La Cour de justice de l’Union européenne a rendu un arrêt le 27 octobre 2022 relatif à l’épuisement du droit conféré par la marque. Cette décision porte sur la commercialisation de bouteilles de dioxyde de carbone destinées à être réutilisées et rechargées de nombreuses fois par des tiers. Un titulaire de marques gravées sur des récipients en aluminium s’opposait à l’activité d’une société concurrente sur le marché finlandais. Cette dernière récupérait les bouteilles vides pour les remplir et y apposer ses propres étiquettes en couvrant les marques d’origine. Le tribunal des affaires économiques de Finlande a été saisi d’un recours en contrefaçon afin d’interdire cette pratique de réétiquetage systématique. La Cour suprême de Finlande a décidé de surseoir à statuer pour interroger la juridiction européenne sur l’interprétation du droit de l’Union. La question de droit consistait à savoir si le titulaire peut s’opposer à la revente de ses produits rechargés par un revendeur indépendant. La Cour juge que l’opposition n’est possible que si le nouvel étiquetage crée une impression erronée de lien économique entre les entreprises. L’analyse portera sur l’encadrement des motifs légitimes d’opposition à l’épuisement du droit puis sur l’appréciation globale du risque de confusion par le juge national.

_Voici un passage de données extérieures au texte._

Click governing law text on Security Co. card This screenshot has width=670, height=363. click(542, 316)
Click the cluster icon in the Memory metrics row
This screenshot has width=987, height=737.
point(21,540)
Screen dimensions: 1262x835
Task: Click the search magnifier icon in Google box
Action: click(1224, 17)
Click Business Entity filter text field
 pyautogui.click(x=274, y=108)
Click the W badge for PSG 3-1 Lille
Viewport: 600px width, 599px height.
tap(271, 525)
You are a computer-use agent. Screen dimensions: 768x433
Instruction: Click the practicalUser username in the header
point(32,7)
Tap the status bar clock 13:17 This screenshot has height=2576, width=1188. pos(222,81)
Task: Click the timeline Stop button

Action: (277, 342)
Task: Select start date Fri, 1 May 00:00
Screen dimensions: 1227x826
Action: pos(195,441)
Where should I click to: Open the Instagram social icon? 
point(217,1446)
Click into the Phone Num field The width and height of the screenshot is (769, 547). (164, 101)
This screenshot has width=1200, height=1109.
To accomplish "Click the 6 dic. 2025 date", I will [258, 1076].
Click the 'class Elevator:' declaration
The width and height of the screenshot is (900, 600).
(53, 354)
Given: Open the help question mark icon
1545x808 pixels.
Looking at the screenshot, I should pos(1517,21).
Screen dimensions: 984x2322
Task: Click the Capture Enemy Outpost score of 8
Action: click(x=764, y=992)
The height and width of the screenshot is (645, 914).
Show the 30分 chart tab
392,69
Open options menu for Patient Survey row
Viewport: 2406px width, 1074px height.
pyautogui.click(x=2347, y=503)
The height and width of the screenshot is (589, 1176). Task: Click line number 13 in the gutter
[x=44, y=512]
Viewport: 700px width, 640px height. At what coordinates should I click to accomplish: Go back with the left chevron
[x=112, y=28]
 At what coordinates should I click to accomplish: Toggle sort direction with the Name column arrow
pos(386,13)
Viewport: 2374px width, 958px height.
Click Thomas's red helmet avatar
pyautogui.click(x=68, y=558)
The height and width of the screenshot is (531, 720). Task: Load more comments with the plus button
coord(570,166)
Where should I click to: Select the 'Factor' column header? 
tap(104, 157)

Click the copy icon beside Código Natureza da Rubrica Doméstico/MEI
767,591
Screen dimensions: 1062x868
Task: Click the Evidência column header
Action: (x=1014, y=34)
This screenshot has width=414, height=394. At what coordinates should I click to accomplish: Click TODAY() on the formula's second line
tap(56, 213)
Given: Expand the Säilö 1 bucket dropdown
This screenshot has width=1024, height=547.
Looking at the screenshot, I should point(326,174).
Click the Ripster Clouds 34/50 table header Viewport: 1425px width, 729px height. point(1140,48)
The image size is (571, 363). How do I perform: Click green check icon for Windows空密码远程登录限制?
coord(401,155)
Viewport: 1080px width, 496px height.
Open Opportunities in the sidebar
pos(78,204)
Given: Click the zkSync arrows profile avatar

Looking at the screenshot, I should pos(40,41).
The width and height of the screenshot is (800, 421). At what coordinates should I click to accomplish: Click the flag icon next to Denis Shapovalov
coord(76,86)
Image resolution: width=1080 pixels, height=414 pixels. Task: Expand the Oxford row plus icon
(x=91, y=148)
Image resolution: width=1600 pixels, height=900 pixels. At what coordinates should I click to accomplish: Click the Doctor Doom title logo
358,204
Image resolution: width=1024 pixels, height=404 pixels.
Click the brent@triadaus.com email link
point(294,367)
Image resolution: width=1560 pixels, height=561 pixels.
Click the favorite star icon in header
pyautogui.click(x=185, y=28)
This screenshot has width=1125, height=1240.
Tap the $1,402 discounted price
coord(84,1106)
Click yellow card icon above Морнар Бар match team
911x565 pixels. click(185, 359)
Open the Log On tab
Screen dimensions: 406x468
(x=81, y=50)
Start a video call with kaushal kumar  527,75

I. L’encadrement des motifs légitimes d’opposition à l’épuisement du droit
A. Le principe de l’épuisement appliqué aux produits rechargeables
Le droit exclusif du titulaire s’épuise dès que les produits sont mis sur le marché de l’Espace économique européen avec son consentement. L’acheteur acquiert alors le droit de disposer librement de la bouteille pour la faire remplir auprès de l’entreprise de son choix. La Cour rappelle que cette liberté de l’utilisateur a pour corollaire le droit des concurrents de procéder au remplissage des récipients vides. « La vente d’une bouteille de gaz rechargeable par le titulaire des marques apposées sur celle-ci épuise les droits que ledit titulaire tire de l’enregistrement ». Cette solution favorise la libre circulation des marchandises et le recyclage des emballages au sein du marché intérieur européen. Le tiers peut ainsi exercer son activité commerciale sans solliciter l’autorisation préalable du fabriquant initial du contenant métallique gravé.
B. La sauvegarde de la fonction essentielle de garantie d’origine
Le titulaire conserve toutefois la faculté de s’opposer à la commercialisation ultérieure si des motifs légitimes justifient la protection de son droit. Cette dérogation au principe de libre circulation vise exclusivement la sauvegarde de la fonction essentielle de la marque qui identifie l’origine. La marque doit « garantir au consommateur ou à l’utilisateur final l’identité d’origine du produit marqué » sans risque de confusion possible. L’opposition est fondée lorsque l’usage du signe par un tiers porte une atteinte sérieuse à la renommée de la marque protégée. Le juge européen précise que le retrait des étiquettes d’origine par le revendeur peut constituer une modification de l’état du produit. La protection juridique s’active dès que l’intervention du tiers altère la perception du public sur la provenance réelle de la marchandise.
II. L’appréciation globale du risque de confusion par les autorités nationales
A. Les critères matériels liés à la présentation du produit
L’existence d’une impression erronée de lien économique entre le revendeur et le titulaire doit être appréciée souverainement par le juge national. L’impression d’ensemble donnée par le nouvel étiquetage détermine si les informations relatives à la recharge sont suffisamment claires pour l’utilisateur. La visibilité de la marque d’origine gravée sur le corps de la bouteille constitue un élément pertinent pour exclure tout masquage illicite. Les indications portées sur le produit ne doivent pas laisser penser que le tiers appartient au réseau de distribution du fabricant initial. « Une impression erronée qui peut naître dans l’esprit des consommateurs quant à l’existence d’un lien économique » justifie seule l’interdiction. Le tribunal doit donc vérifier si l’étiquette apposée permet de distinguer nettement l’origine du gaz de celle du contenant physique.
B. L’influence déterminante des pratiques commerciales sectorielles
Le risque de confusion s’apprécie également au regard des pratiques de distribution et du niveau de connaissance des consommateurs dans le secteur. Un public habitué à faire recharger ses récipients par divers opérateurs sera moins enclin à croire à un partenariat commercial unique. La Cour souligne que l’absence de contact direct entre le revendeur et le client final peut toutefois augmenter le danger d’association. Les bouteilles sont souvent disponibles uniquement dans les magasins des distributeurs ce qui éloigne le consommateur de l’identité du rechargeur. « Ce risque de confusion doit être apprécié globalement au regard des indications figurant sur le produit » et de son étiquetage. Le juge doit finalement mettre en balance les intérêts du titulaire avec les impératifs de la concurrence et du développement durable.